My motherboard did not survive two stabbings in the same exact spot. The
thin film transistor was destroyed and just caused the internal speaker to
beep as if there were a memory error. So, here I am now with a new socket
754 board and a new AMD Sempron 64 2800+. I wanted to get an Athlon 64, but
I couldn't afford it. At least now I won't have to worry about AGP 4x/8x
issues because now it's AGP 8x. As for the hard drive, I installed XP on
the partition that I was going to use for Vista, and I'm going to pull the
80GB hard drive from my mom's computer when she gets her new computer that I
built in two weeks. The Sempron 64 2800+ seems considerably faster than my
Athlon XP 2400+ (at stock speeds by the way) did at least in Windows Media
Player where I can run the same visualization at a much larger size without
slow-downs. By the way, my new Sempron is running in the upper 20's to
lower 30's celcius with that $40 Zalman heatsink/CPU fan that I was going to
use for my old processor. (It's compatible with socket A CPUs or newer
sockets like 754 or 939 and compatible with equivalent Intels.) That
heatsink is huge. It's slightly larger than an 80mm case fan and spins
between 1500-2500RPM depending on where I set the fan speed since you can
adjust it. I guess my computer's a little bit more prepared for Vista now,
but it's sure not what I had in mind and what I had planned.
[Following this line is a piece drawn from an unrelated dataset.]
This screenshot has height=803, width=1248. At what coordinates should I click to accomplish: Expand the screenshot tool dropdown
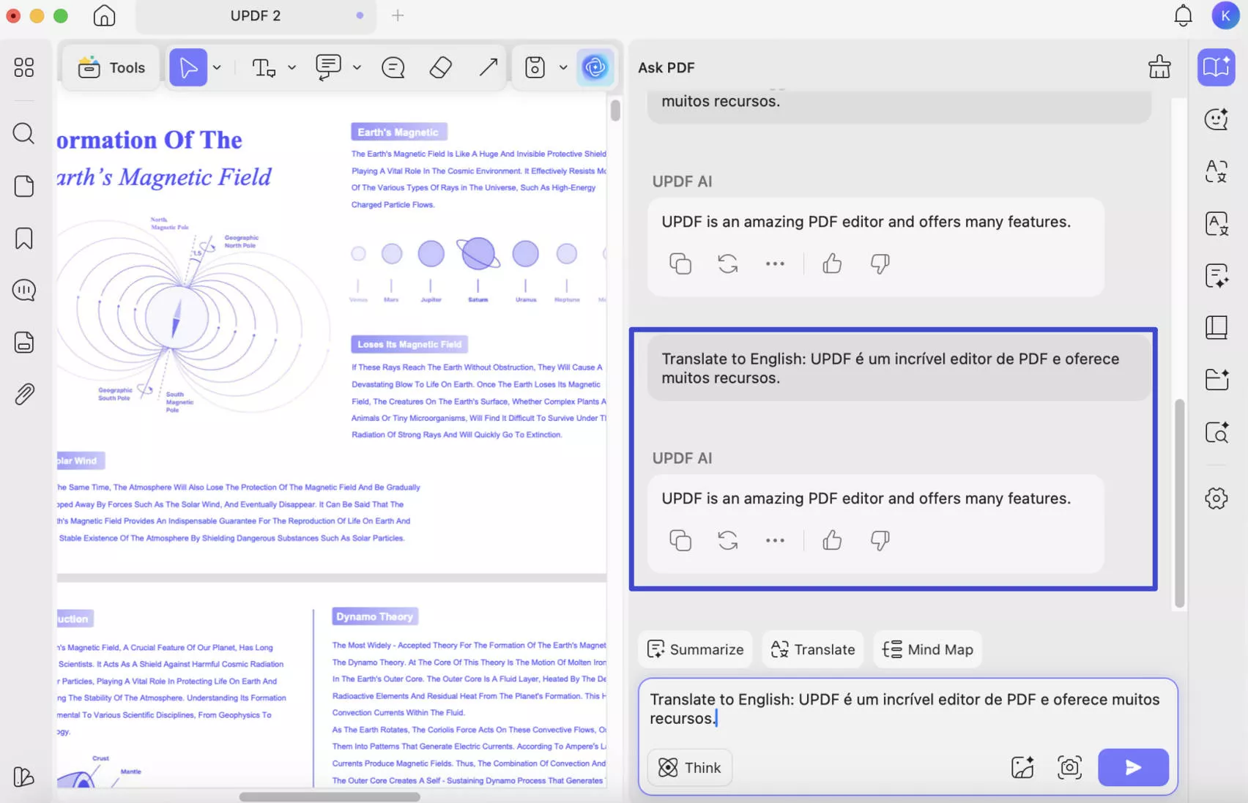coord(563,67)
story. On Monday, I brought my computer out of standby and my master hard
drive (80GB with Windows) began to make funny grindy noises and kept acting
like it was turning off and turning on. I shut off the computer and turned
it back on. I quickly began backing up my data. (At this point, the noise
was gone.) Well, I got done backing up my files, and I walked away from the
computer for a while. When I came back, it was starting to do it again. I
was playing music in Media Player 10 and all of a sudden, everything
stopped. The hard drive died from there. It would turn on but not be
detected by the motherboard. Fortunately, I have another hard drive as you
know. (My 120GB hard drive was the survivor.) The story has only begun
however... Remember how I was talking about doing a partial rebuild of my
computer? Well, I ended up doing it, but sooner than expected and not by
choice! I got a new heatsink and CPU fan for my processor, and when I went
to remove my hold heatsink, the screwdriver slipped and stabbed my
motherboard. (I did this to it once before also.) My stupidity of using a
larger screw driver than I should. Well, you can only guess what happened.
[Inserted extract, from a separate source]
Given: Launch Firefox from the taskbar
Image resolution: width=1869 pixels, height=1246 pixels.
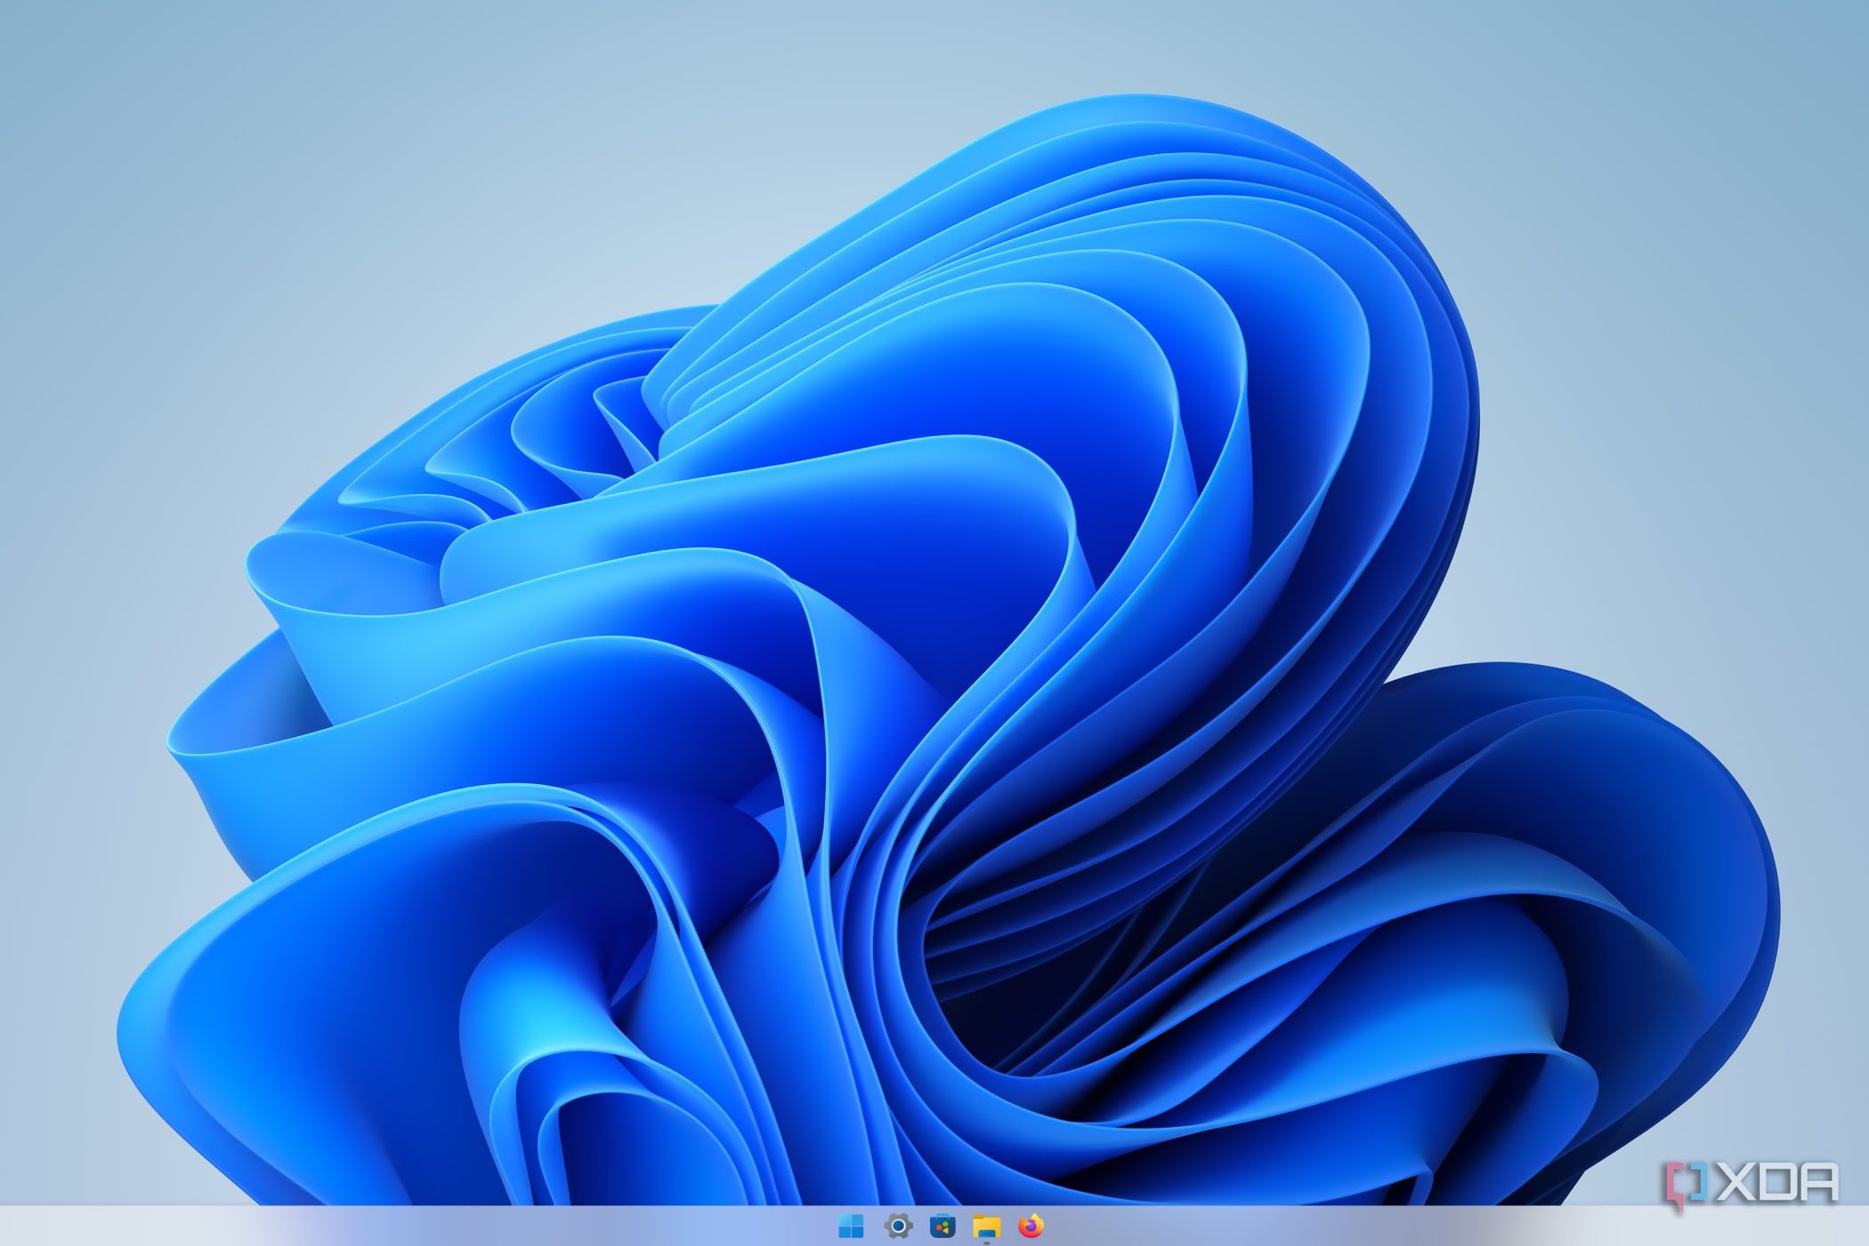Looking at the screenshot, I should 1031,1226.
My motherboard did not survive two stabbings in the same exact spot. The
thin film transistor was destroyed and just caused the internal speaker to
beep as if there were a memory error. So, here I am now with a new socket
754 board and a new AMD Sempron 64 2800+. I wanted to get an Athlon 64, but
I couldn't afford it. At least now I won't have to worry about AGP 4x/8x
issues because now it's AGP 8x. As for the hard drive, I installed XP on
the partition that I was going to use for Vista, and I'm going to pull the
80GB hard drive from my mom's computer when she gets her new computer that I
built in two weeks. The Sempron 64 2800+ seems considerably faster than my
Athlon XP 2400+ (at stock speeds by the way) did at least in Windows Media
Player where I can run the same visualization at a much larger size without
slow-downs. By the way, my new Sempron is running in the upper 20's to
lower 30's celcius with that $40 Zalman heatsink/CPU fan that I was going to
use for my old processor. (It's compatible with socket A CPUs or newer
sockets like 754 or 939 and compatible with equivalent Intels.) That
heatsink is huge. It's slightly larger than an 80mm case fan and spins
between 1500-2500RPM depending on where I set the fan speed since you can
adjust it. I guess my computer's a little bit more prepared for Vista now,
but it's sure not what I had in mind and what I had planned.